TASK GOAL:
Print exactly the lines from the one containing "Image resolution: width=1170" through the last line of the records below, both included, and nothing else; omit any pictures.

══ TASK MATERIAL

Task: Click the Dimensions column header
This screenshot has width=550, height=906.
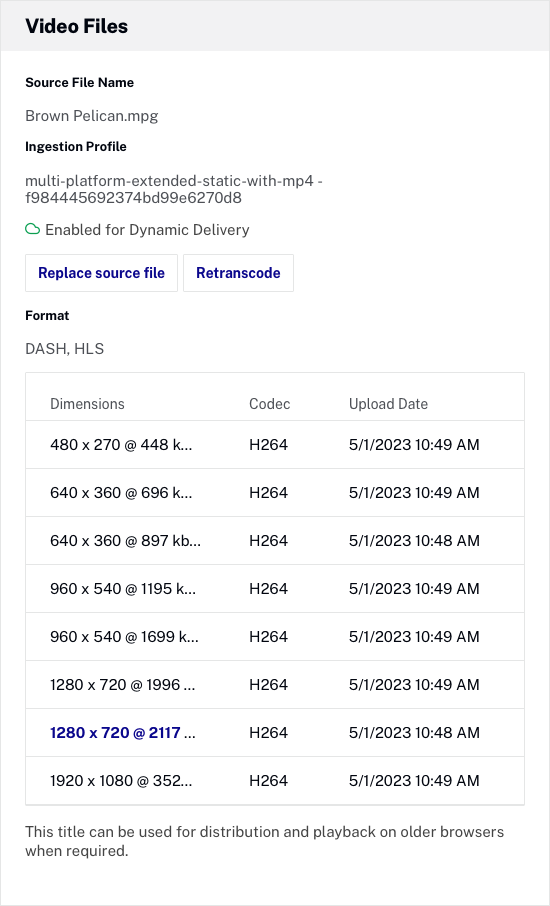Action: click(87, 403)
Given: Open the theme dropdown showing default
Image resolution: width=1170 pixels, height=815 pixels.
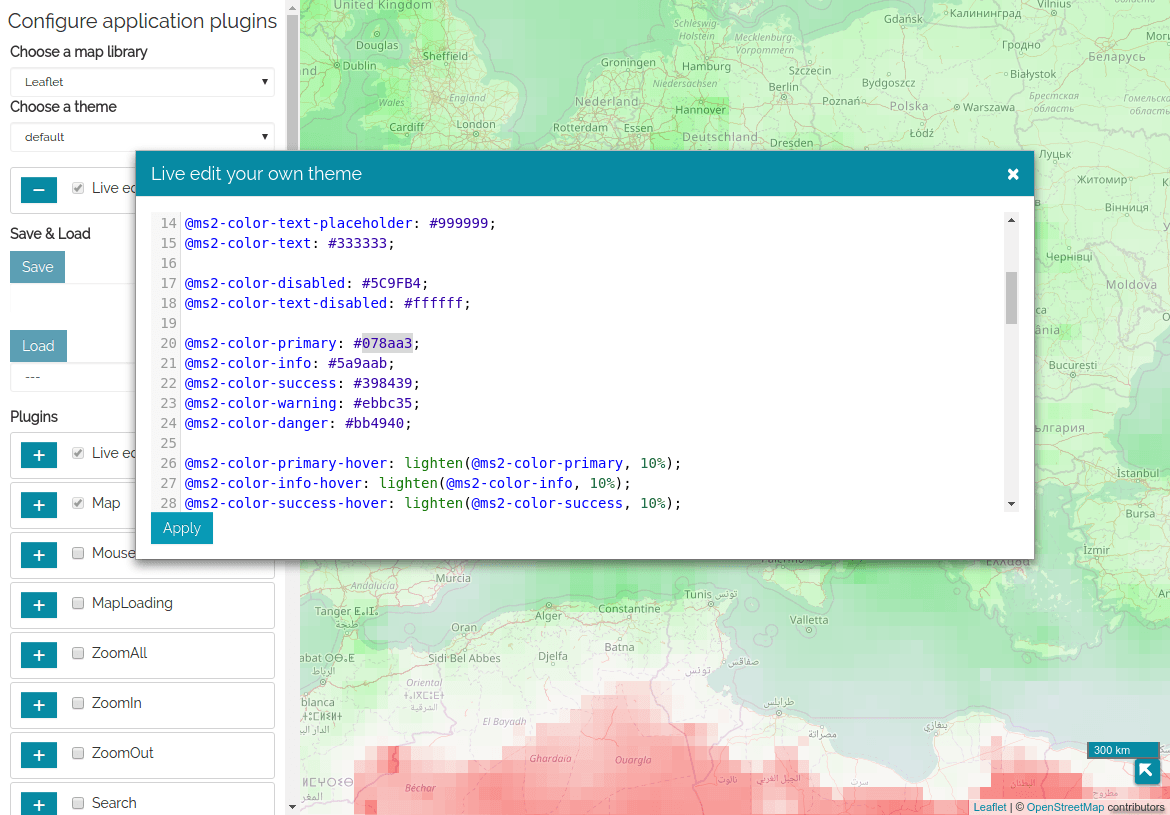Looking at the screenshot, I should (142, 137).
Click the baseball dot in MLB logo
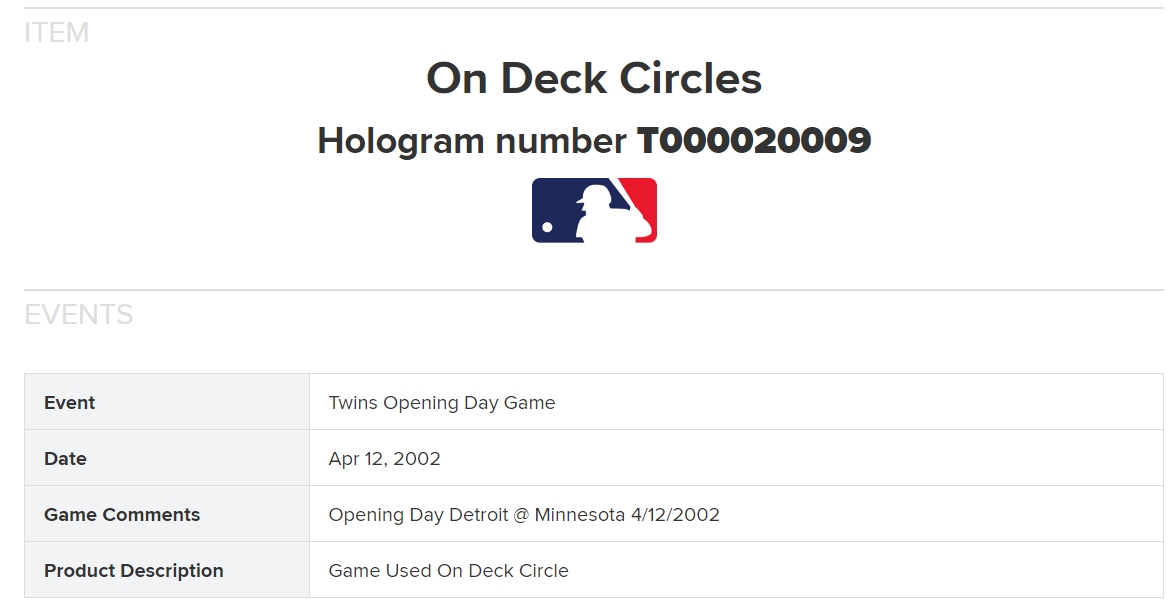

════

RESULT OF THIS TASK:
Image resolution: width=1170 pixels, height=815 pixels.
Looking at the screenshot, I should (142, 137).
Click the baseball dot in MLB logo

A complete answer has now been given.